Cassandra Best Practices

Overview

This section is intended to provide guidelines for maintaining good performance for atlasdb queries when using Cassandra as a backing store.

The advice here is meant to serve as a safeguard against using atlas in ways that are known to cause performance issues, but it is not all encompassing. In general, you can feel safe if you follow the guidelines below; however, if you need to bend any of these rules, you should make sure that you understand why it’s ok to do so.

Range Scans

Range Scans vs Exact Key Lookups

  • Prefer exact key lookups over range scans
    • The performance of exact key lookups do not degrade with frequent updates to the key

    • Exact key lookups will never fetch more data than you expect

Row vs Dynamic Column Range Scans

  • Prefer dynamic column range scans
    • Range scanning over dynamic columns within a row can be 2 or more times faster than range scanning across rows

    • Dynamic column scans are more efficient, and Cassandra is optimized for them

  • However, when used properly, row-based range scans can still provide acceptable performance.

Range Scan Caveats

  • Avoid range scanning across rows or dynamic columns where data is updated / overwritten / deleted
    • Range scans will fetch all historical versions of every cell. This means that range scan performance degrades linearly with the number of updates to cells in the range

    • The impact of overwrites can be alleviated over time by background sweep, but in general, you should design your schema in such a way that your queries do not rely on sweep to maintain good performance

  • You can improve the performance of range scans by requesting a single column
    • As of AtlasDB v0.62.0, we only request the latest version of the specific column requested, if only one column is requested. Previous behaviour was consistent with the item below.

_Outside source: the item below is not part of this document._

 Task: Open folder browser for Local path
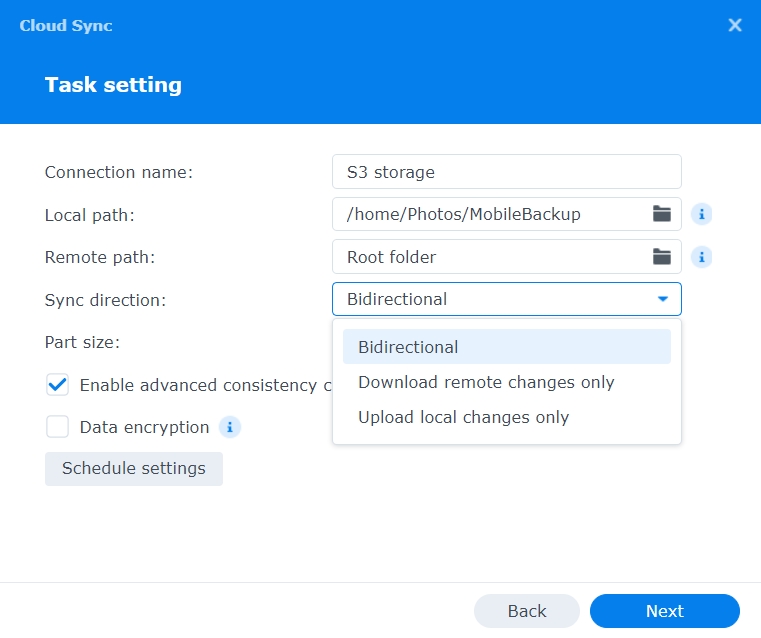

  • Do not attempt to “filter” row keys by selecting multiple columns in your range scan
    • Atlas will retrieve all column values for every row returned in a range scan, regardless of which columns are requested.

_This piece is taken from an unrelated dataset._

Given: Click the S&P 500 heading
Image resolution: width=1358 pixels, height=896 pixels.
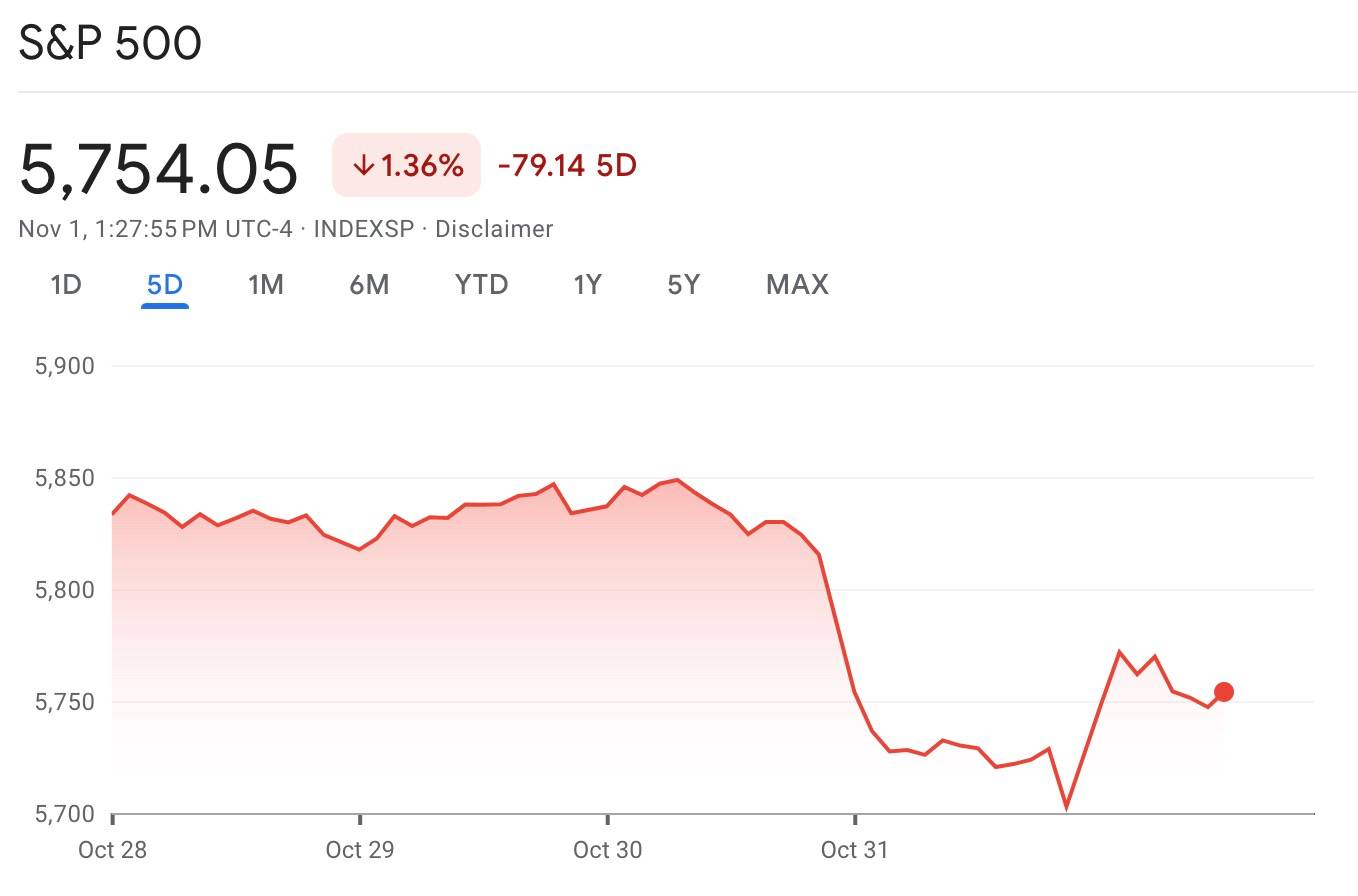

  • Consider the impact on data distribution when designing a table for range scans
    • Range scans inherently lead to hotspotting, because keys that are close to one another in a range will end up on the same Cassandra node.

  • When using dynamic columns for range scans, do not allow the total size of your row to grow above ~100MB.
    • Large rows reduce performance of compactions and create heap pressure in Cassandra

Stream Stores

The use of hashRowComponents for stream stores is strongly recommended as this avoids hotspotting. This is because the row key of a stream store value table is an ordered pair (stream ID, block ID). Hashing the first row component is not enough, because it still means that every block of the same stream will (likely) be stored on the same token range, and so loading the stream may heavily load the nodes responsible for that range.